The quiet is not peace
Now the noise has lowered, which is not the same thing as justice. The feed has moved on. Other stories have arrived to compete for moral bandwidth. This is the moment when the habit matters most. Not when horror is at its loudest; the feed can do some of the work then, however badly. But afterwards, when the algorithm decides the story is over. When the people with the option of looking away begin to exercise it. When forgetting starts to feel less like a choice than like the natural order of things.
That is how catastrophe gets absorbed into history: not only through denial, but through normalisation. Through the gradual decision, repeated at scale, that something intolerable has become too familiar to hold in view.
I think that is what my dad gave me, in that car, without either of us fully knowing it. Not a script. Not a theory of everything.
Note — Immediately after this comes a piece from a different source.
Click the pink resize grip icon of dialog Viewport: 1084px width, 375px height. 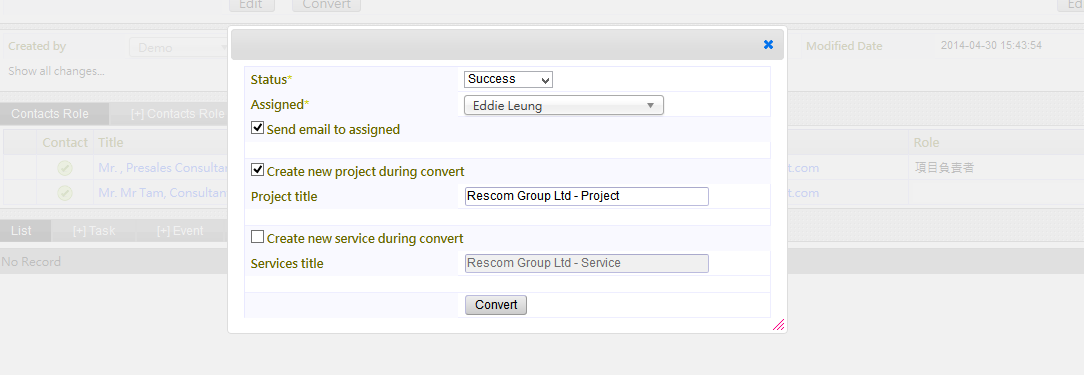778,324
Just the sense that the world was real, and that reality made claims on you. That history was not background, and the distance between your life and somebody else’s devastation did not make their devastation less important, only easier for you to ignore.
I think about that girl in the car sometimes. She was lucky - not only to be safe, but to be taught that other people’s unsafety was real and demanded something of her. She did not know yet what it would demand. I am still working that out. But I know it does not end because the trending topic changed. I know that a ceasefire is not peace. More than 90% of Gaza's population remains displaced. Famine has been declared and the conditions that produced it have not been undone. Since the ceasefire announcement, nearly 680 more Palestinians have been killed. The quiet is not peace, it is just quieter. I know that the people of Gaza do not have a feed to scroll past, an app to mute, or a news cycle to wait out.
My dad taught me that the world was worth noticing properly. Gaza is still there.